Yûnus Suresi - 11. ayet



Abdullah Parlıyan Meali
Eğer Allah, insanlara, hayrı hemen acele istedikleri gibi, günahları yüzünden hakettikleri şerri çabucak verseydi, onların sonu çarçabuk gelmiş olurdu. Ne var ki, bize kavuşmayı arzu etmeyenleri, azgınlıkları içinde, bocalar bir halde bırakıveririz.

Ahmet Varol Meali
Allah eğer, insanların iyiliği acele istemeleri gibi onlara kötülüğü de acele verseydi süreleri hemen bitmiş olurdu.

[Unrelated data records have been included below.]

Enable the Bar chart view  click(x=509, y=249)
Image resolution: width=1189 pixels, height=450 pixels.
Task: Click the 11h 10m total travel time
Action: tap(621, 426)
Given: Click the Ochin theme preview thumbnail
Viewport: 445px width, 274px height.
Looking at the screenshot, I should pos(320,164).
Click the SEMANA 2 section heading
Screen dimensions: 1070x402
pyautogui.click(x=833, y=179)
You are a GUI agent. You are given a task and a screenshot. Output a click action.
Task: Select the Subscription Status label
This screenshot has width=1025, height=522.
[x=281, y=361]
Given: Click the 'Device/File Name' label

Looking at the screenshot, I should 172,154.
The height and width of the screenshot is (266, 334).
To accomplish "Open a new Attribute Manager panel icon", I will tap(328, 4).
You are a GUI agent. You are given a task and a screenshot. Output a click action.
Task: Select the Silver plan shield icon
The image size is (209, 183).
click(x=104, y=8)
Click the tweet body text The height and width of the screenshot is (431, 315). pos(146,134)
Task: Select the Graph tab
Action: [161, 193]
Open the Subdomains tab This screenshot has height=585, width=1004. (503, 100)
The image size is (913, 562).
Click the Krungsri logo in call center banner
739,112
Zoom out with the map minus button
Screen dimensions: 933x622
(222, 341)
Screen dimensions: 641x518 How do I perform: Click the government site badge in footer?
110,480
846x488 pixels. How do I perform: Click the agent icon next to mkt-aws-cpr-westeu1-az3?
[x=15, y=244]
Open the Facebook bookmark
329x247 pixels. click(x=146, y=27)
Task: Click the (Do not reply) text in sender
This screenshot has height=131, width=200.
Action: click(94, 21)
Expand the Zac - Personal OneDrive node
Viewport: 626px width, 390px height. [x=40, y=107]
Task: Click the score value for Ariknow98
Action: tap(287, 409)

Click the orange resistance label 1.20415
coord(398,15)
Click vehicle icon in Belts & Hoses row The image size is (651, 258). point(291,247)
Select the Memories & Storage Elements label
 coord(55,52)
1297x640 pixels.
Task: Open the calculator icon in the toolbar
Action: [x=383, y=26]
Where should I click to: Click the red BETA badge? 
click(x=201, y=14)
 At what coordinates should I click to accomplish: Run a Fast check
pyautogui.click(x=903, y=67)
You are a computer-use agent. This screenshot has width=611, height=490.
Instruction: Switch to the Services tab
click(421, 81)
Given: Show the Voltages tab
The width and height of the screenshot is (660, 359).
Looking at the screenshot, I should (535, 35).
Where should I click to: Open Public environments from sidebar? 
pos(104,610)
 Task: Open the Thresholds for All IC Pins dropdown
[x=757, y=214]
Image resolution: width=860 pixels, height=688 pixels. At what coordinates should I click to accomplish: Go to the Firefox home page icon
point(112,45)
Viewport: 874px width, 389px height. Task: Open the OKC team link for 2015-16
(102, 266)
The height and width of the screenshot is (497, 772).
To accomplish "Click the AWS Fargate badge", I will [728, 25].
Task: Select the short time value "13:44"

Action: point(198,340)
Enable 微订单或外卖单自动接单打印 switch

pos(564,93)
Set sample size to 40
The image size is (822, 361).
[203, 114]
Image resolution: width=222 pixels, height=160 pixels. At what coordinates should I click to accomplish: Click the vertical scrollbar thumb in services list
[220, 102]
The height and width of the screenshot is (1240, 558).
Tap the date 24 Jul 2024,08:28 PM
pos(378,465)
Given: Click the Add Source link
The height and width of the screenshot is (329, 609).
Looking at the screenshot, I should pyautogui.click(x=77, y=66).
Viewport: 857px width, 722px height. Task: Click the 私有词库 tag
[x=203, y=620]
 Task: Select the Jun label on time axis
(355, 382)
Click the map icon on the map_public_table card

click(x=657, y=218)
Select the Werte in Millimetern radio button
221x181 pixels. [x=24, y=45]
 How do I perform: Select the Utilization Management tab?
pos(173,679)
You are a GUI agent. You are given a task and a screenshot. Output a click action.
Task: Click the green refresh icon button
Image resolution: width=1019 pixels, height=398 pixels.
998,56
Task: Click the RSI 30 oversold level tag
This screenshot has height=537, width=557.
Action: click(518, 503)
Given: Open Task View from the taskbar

Ancak böyle, bize kavuşmayı ummayanları taşkınlıkları içinde böyle bocalar bir halde bırakırız.

Ali Bulaç Meali
Eğer Allah, onların hayra ulaşmak için çarçabuk davrandıkları gibi, insanlara şerri de çabuklaştırsaydı, mutlaka ecellerine hüküm verilirdi. İşte bize kavuşmayı ummayanları biz böylece taşkınlıkları içinde şaşkınca dolaşır bir durumda bırakırız.

Diyanet İşleri Meali (Eski)
İyiliği acele isteyen kimselere Allah fenalığı da çarçabuk verseydi, süreleri hemen bitmiş olurdu. Bizimle karşılaşmayı ummayanları, azgınlıkları içinde bocalayıp dururlarken bırakırız.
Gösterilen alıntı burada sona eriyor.